Maximum information preservable by supervised ordinal lumping

Calculates the lumping of an ordinal categorical covariate that preserves the maximum mutual information between the lumped covariate and a discrete outcome variable.

Usage

maximum_mutual_information_ordinal_supervised(joint_counts, threshold)

Arguments

joint_counts: Matrix with one row per level (in order) and one column per outcome category. Entry (k, y) is the number of observations with covariate level k and outcome y.
threshold: Minimum number of samples each lumped level must contain.

Value

A list containing information about the optimal lumping:

mutual_information: Double representing the mutual information between the lumped and unlumped variable.
loss: Double representing the amount of entropy lost in the lumping process.
lumping: Integer vector containing, sequentially, the points at which the lumped levels are separated.
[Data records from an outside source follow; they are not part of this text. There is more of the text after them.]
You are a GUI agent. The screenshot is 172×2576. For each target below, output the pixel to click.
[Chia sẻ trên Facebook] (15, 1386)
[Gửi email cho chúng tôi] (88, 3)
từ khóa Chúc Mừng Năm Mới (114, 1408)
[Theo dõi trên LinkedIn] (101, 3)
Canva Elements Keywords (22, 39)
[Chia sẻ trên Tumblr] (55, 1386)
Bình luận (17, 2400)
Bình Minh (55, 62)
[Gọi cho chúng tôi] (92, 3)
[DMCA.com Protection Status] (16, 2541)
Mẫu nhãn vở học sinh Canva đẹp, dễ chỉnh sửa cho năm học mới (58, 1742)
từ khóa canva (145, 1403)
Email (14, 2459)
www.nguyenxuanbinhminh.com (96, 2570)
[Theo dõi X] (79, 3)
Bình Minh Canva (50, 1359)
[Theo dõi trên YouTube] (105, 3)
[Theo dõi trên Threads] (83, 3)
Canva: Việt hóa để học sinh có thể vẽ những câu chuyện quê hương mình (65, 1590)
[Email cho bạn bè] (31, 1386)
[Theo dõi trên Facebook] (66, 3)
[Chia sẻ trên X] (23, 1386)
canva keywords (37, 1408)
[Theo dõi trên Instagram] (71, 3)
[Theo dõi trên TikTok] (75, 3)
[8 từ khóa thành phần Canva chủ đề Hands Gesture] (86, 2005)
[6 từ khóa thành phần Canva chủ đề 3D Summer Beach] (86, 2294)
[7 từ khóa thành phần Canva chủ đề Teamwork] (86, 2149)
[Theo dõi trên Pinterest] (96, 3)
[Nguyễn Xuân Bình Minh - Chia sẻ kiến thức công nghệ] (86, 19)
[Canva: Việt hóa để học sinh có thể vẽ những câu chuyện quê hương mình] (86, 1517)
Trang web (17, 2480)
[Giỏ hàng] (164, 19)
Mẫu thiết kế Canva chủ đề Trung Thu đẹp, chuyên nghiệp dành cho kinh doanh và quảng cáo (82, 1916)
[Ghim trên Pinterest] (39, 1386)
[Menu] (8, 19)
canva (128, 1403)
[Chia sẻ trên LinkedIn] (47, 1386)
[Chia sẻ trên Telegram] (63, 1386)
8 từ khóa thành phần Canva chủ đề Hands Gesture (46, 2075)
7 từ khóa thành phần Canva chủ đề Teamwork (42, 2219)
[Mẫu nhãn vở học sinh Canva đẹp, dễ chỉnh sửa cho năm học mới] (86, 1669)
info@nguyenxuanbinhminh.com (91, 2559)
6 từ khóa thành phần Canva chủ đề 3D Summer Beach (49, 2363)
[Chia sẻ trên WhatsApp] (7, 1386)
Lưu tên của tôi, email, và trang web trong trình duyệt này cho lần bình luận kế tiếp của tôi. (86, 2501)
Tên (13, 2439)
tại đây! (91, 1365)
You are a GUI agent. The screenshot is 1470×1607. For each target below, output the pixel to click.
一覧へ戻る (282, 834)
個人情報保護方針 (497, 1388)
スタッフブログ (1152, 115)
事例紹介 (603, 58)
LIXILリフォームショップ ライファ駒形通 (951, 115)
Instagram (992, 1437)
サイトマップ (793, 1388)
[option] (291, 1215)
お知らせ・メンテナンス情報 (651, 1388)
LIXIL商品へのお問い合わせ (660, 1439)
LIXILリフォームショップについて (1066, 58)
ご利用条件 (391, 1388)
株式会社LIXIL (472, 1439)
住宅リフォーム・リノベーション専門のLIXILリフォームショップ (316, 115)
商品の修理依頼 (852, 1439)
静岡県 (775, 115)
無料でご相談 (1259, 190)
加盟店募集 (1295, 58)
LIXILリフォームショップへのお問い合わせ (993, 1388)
Lower bound inclusive and upper bound exclusive, so that if a_1,...,a_k is returned, the lumped levels correspond to the levels [a_1, a_2), ..., [a_(k-1), a_k).

Details

The runtime complexity is cubic in the number of levels.

Author

Daan Koning

Examples

joint_counts <- matrix(c(10, 2, 5, 8, 1, 9, 3, 7, 4, 6), nrow = 5)
maximum_mutual_information_ordinal_supervised(joint_counts, threshold = 10)
#> $mutual_information
#> [1] 0.004307169
#> 
#> $loss
#> [1] 0.04793657
#> 
#> $lumping
#> [1] 1 2 4 6
#>